太田述正コラム#12120(2021.7.4)
<藤田達生『信長革命』を読む(その31)/藤田達生『天下統一–信長と秀吉が成し遂げた「革命」』を読む(その8)>(2021.9.26公開)

 「・・・信長を淵源とする預治思想は、秀吉を経由して家康にも継承されてゆく。
 しかも・・・家康の一門・近習や直臣大名のみならず、外様大名にすら深く浸透した・・・。・・・

⇒大名は統一国家の一役職であって、大名はかつての国司に類したところの、藩司的なもの、という認識であるとして、このような意味での令制時代への復帰、と捉えれば、新しい思想に基づくものでもなんでもない以上、「預治思想」などという言葉をでっちあげる必要はないでしょう。(太田)

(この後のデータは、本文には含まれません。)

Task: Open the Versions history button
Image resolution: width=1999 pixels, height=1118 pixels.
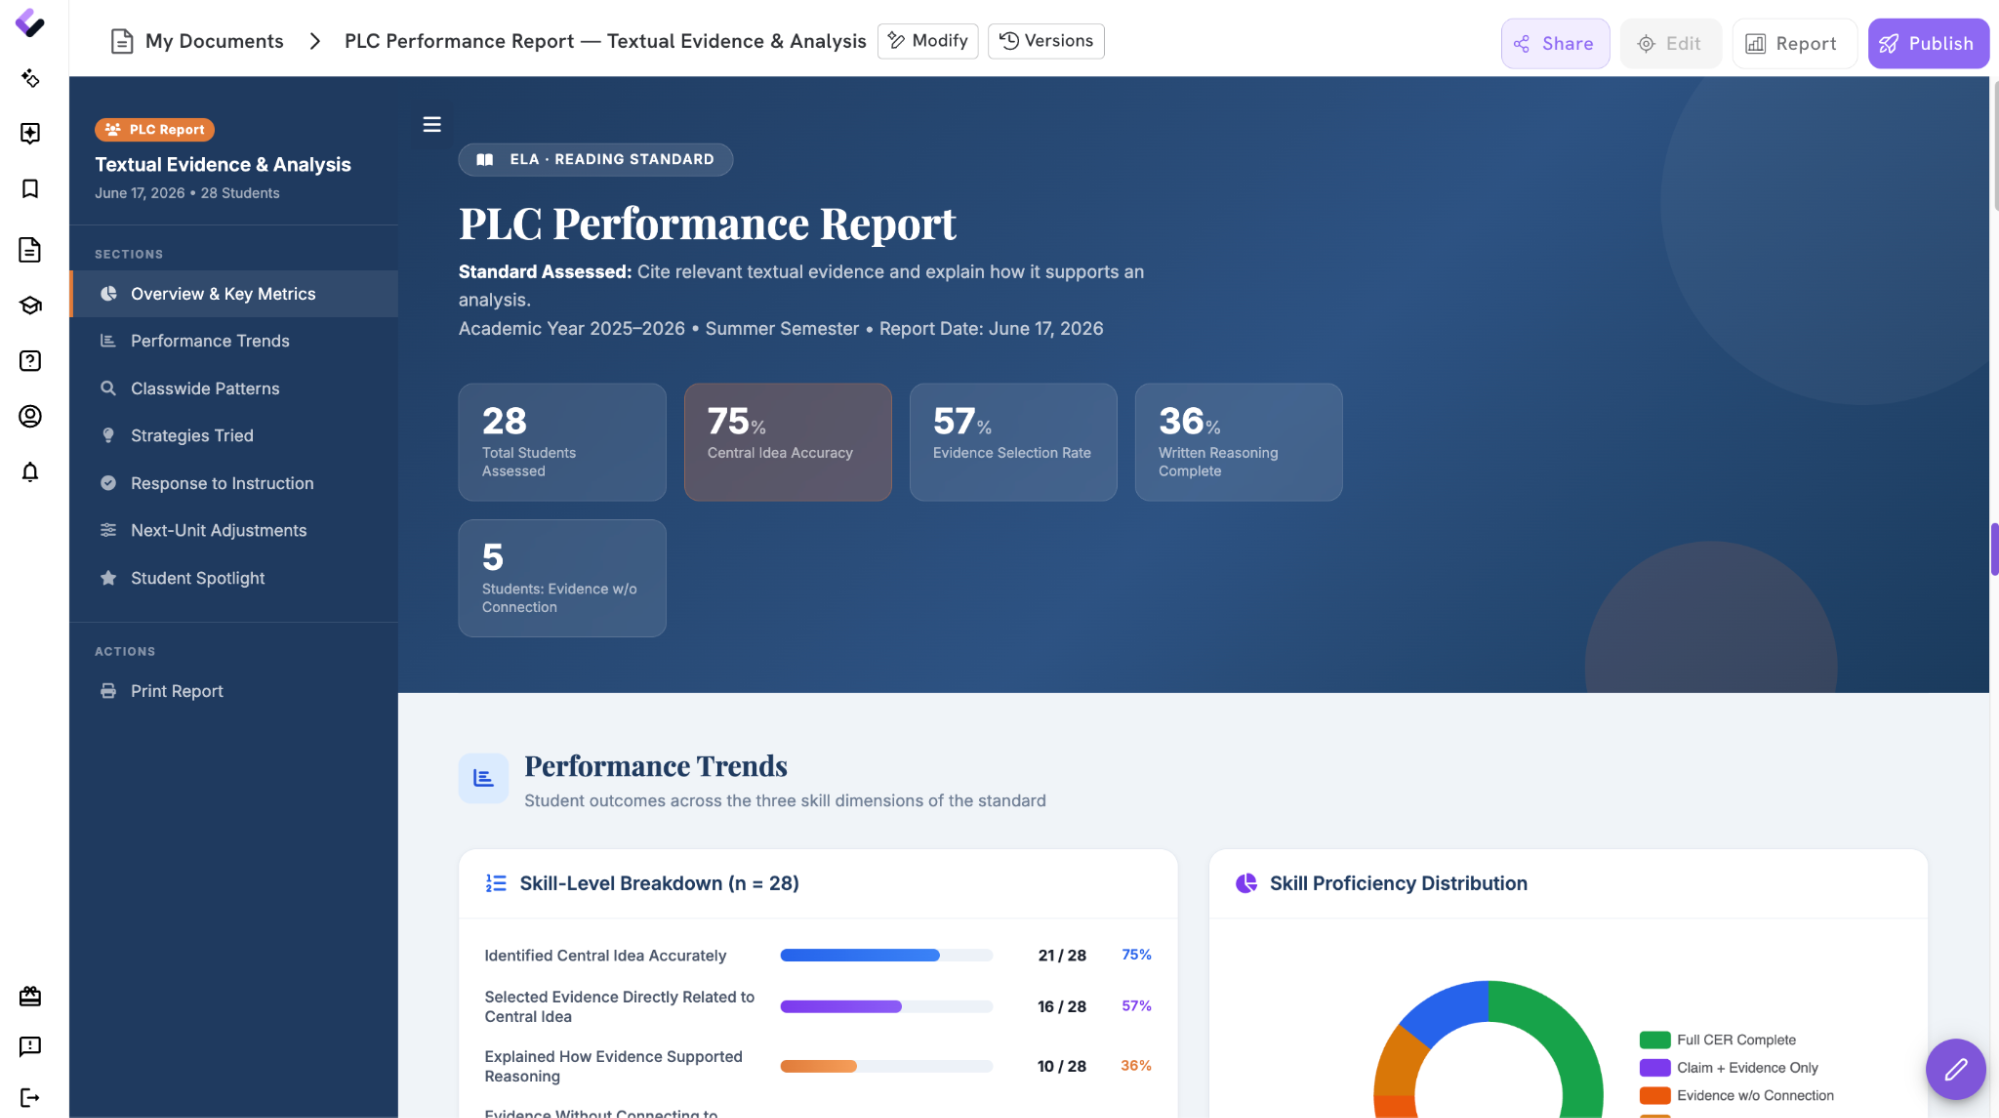Action: coord(1046,41)
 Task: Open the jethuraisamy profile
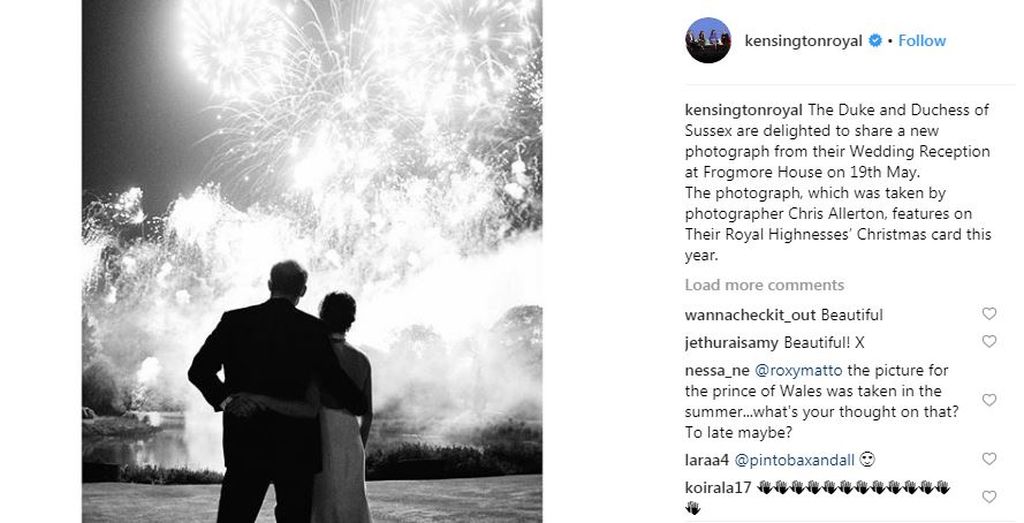(731, 343)
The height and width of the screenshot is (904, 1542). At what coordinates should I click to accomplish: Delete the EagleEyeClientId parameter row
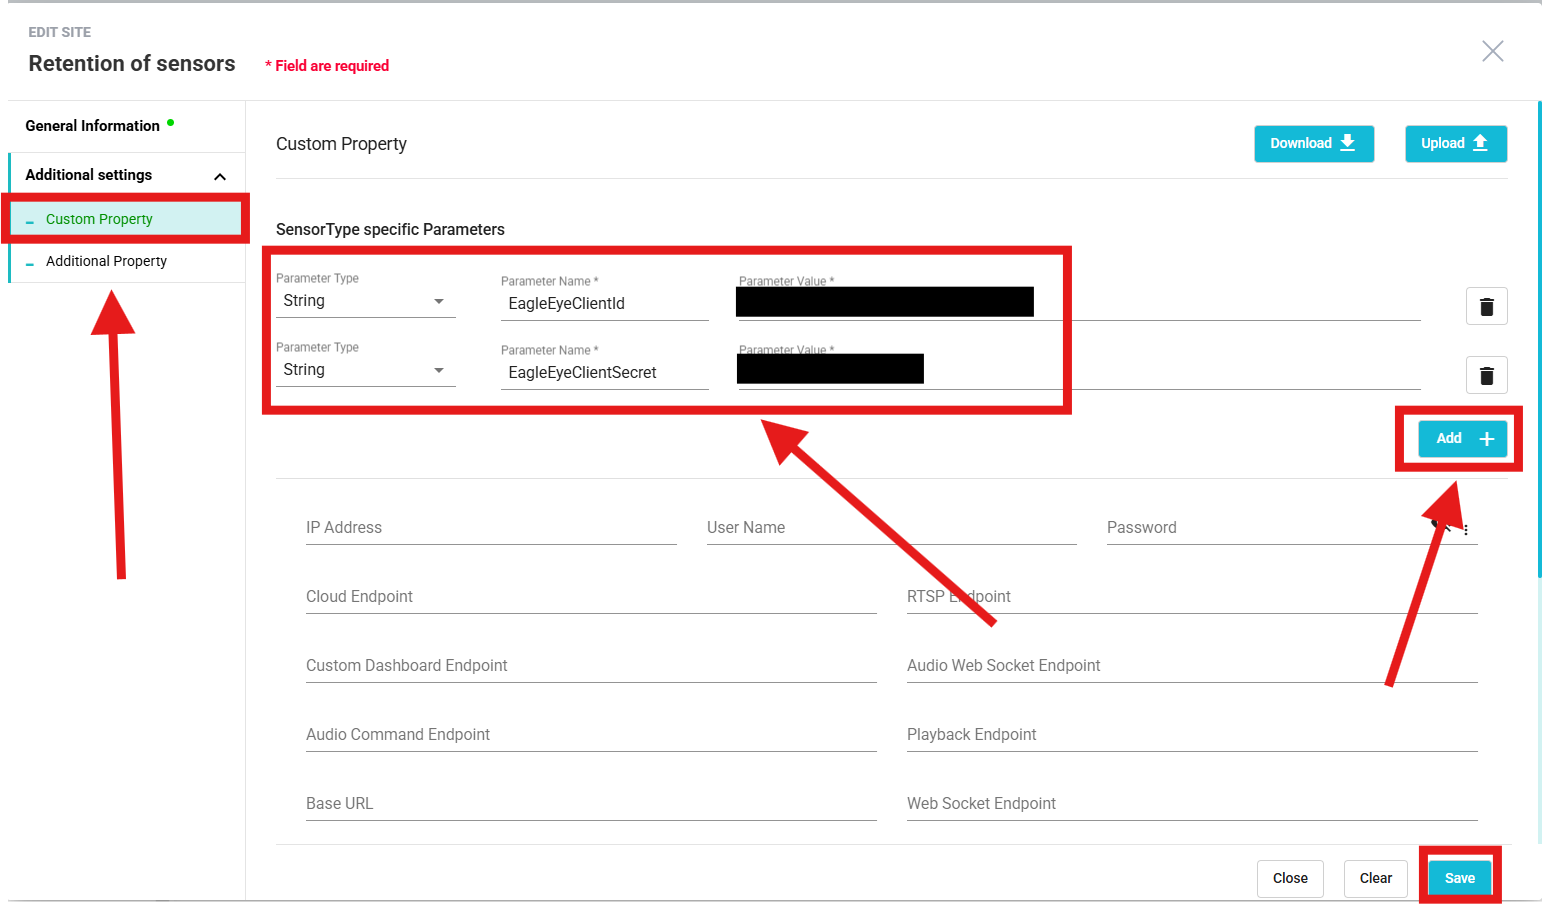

 <日本における>近世の前提である中世社会を封建制とみることは、確かに主従性の面においてはヨーロッパ中世との類似性は指摘できる。
 しかし古代律令国家以来の規定性、すなわち集権的側面が強く、権門体制論のような国王としての天皇が、国家の諸機能を相互補完する武家(軍事・警察)・公家(儀式)・寺社(宗教)の各権門に推戴された構造が、中世後期まで持続するという非領主制論も重要である(黒田・・・今谷・・・川岡・・・)。
 戦国時代の大名領国制に分権的要素を認めても、相変わらず天皇や将軍の権威が維持されていたことは見過ごせない。
 また武家領主による水田支配の限定性、天皇による山野河海支配の持続性と非農業民による朝廷への奉仕、といった観点からの指摘も貴重である(網野・・・)。・・・

⇒藤田は、ここで事実上軌道修正をしており、その結果、私の見解と余り違いがなくなりましたね。(太田)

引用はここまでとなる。